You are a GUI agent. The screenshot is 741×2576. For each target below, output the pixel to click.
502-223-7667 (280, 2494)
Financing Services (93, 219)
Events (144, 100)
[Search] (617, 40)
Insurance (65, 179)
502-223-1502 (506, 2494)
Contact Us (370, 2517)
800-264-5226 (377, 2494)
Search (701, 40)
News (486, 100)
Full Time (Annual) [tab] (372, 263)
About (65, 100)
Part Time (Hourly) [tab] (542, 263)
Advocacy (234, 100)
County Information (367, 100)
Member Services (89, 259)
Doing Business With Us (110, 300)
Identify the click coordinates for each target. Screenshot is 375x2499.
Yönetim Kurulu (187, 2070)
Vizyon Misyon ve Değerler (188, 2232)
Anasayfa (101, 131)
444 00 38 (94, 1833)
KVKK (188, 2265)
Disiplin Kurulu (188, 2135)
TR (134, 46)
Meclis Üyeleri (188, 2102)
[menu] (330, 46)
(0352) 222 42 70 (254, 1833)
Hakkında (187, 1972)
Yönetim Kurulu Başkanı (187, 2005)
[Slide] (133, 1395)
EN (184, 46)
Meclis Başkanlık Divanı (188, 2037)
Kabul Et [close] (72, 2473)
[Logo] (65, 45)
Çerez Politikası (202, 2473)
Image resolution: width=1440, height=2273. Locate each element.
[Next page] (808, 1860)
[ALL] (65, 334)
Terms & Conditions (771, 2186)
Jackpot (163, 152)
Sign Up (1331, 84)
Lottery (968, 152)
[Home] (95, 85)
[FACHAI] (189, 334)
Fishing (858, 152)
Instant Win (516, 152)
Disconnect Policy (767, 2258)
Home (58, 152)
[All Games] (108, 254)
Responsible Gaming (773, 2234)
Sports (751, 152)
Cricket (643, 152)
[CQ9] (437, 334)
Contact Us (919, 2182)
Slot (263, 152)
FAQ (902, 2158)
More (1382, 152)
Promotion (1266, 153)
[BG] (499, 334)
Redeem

****************************************

▶ [TASK DETAILS]: Rewrite all the items, swapping every "Contact Us" for "Get in Touch" and leaving everything else unchanged.

▶ [ANSWER TO THE EXERCISE]:
You are a GUI agent. The screenshot is 741×2576. For each target below, output the pixel to click.
502-223-7667 (280, 2494)
Financing Services (93, 219)
Events (144, 100)
[Search] (617, 40)
Insurance (65, 179)
502-223-1502 (506, 2494)
Get in Touch (370, 2517)
800-264-5226 (377, 2494)
Search (701, 40)
News (486, 100)
Full Time (Annual) [tab] (372, 263)
About (65, 100)
Part Time (Hourly) [tab] (542, 263)
Advocacy (234, 100)
County Information (367, 100)
Member Services (89, 259)
Doing Business With Us (110, 300)
Identify the click coordinates for each target. Screenshot is 375x2499.
Yönetim Kurulu (187, 2070)
Vizyon Misyon ve Değerler (188, 2232)
Anasayfa (101, 131)
444 00 38 (94, 1833)
KVKK (188, 2265)
Disiplin Kurulu (188, 2135)
TR (134, 46)
Meclis Üyeleri (188, 2102)
[menu] (330, 46)
(0352) 222 42 70 (254, 1833)
Hakkında (187, 1972)
Yönetim Kurulu Başkanı (187, 2005)
[Slide] (133, 1395)
EN (184, 46)
Meclis Başkanlık Divanı (188, 2037)
Kabul Et [close] (72, 2473)
[Logo] (65, 45)
Çerez Politikası (202, 2473)
Image resolution: width=1440, height=2273. Locate each element.
[Next page] (808, 1860)
[ALL] (65, 334)
Terms & Conditions (771, 2186)
Jackpot (163, 152)
Sign Up (1331, 84)
Lottery (968, 152)
[Home] (95, 85)
[FACHAI] (189, 334)
Fishing (858, 152)
Instant Win (516, 152)
Disconnect Policy (767, 2258)
Home (58, 152)
[All Games] (108, 254)
Responsible Gaming (773, 2234)
Sports (751, 152)
Cricket (643, 152)
[CQ9] (437, 334)
Get in Touch (919, 2182)
Slot (263, 152)
FAQ (902, 2158)
More (1382, 152)
Promotion (1266, 153)
[BG] (499, 334)
Redeem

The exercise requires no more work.